**Problem statement:** Can you copy out the lines below word for word, leaving out the pictures?

★ ★ ★ ★ ★

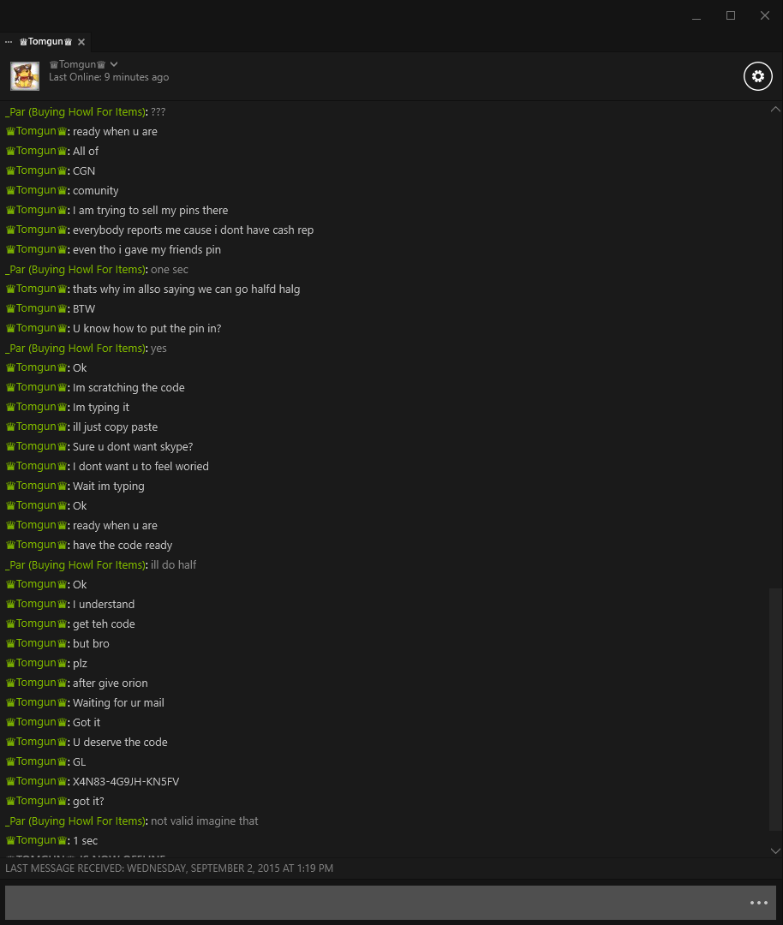The width and height of the screenshot is (783, 925).
Task: Maximize the chat window
Action: [x=731, y=16]
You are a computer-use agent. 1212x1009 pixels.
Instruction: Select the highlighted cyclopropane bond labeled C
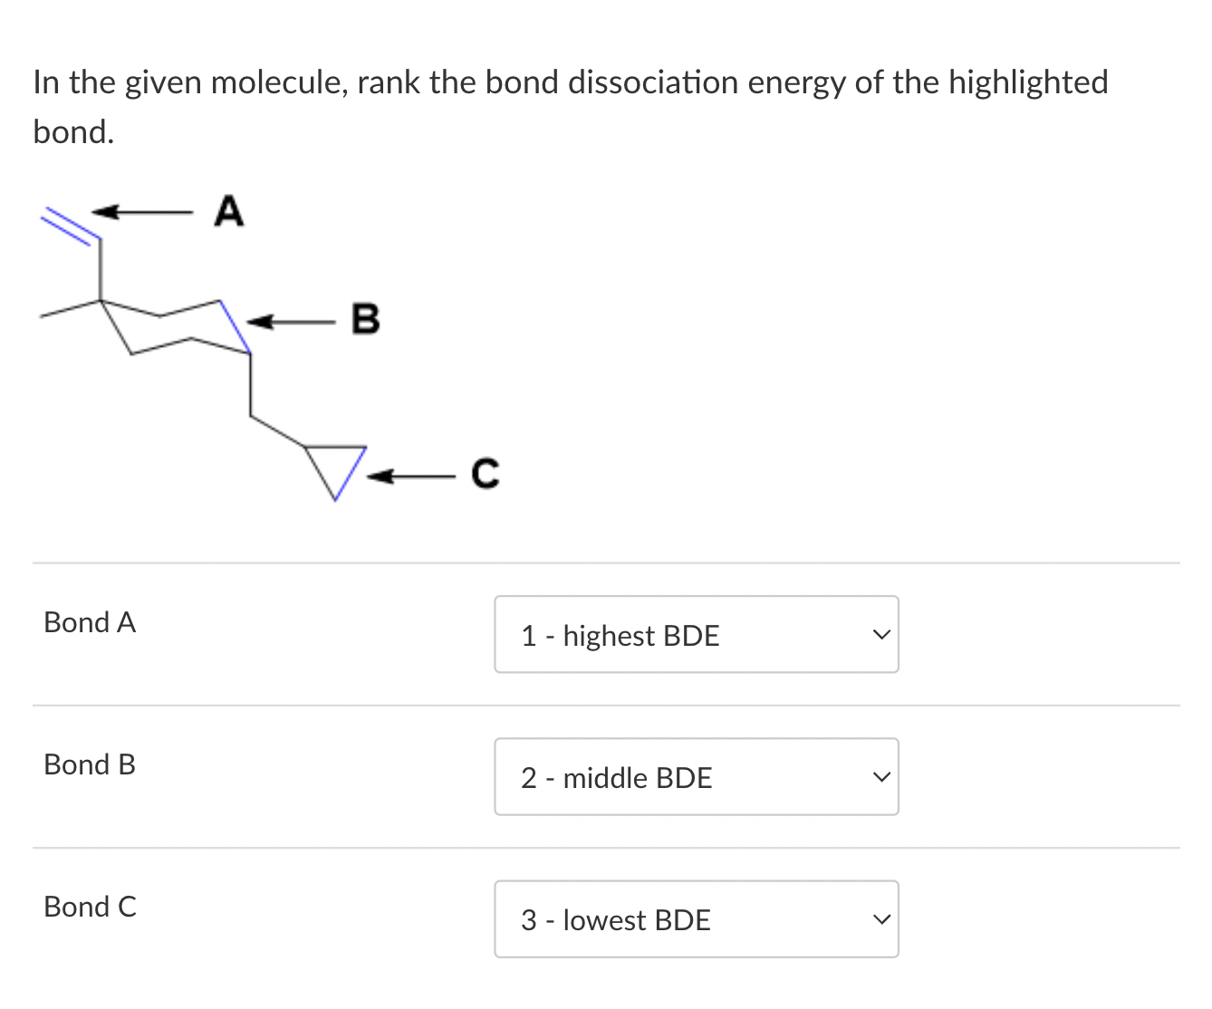click(x=349, y=476)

★ ★ ★ ★ ★

**Expected output:**
The width and height of the screenshot is (783, 925).
Task: Maximize the chat window
Action: [x=731, y=16]
You are a computer-use agent. 1212x1009 pixels.
Instruction: Select the highlighted cyclopropane bond labeled C
click(x=349, y=476)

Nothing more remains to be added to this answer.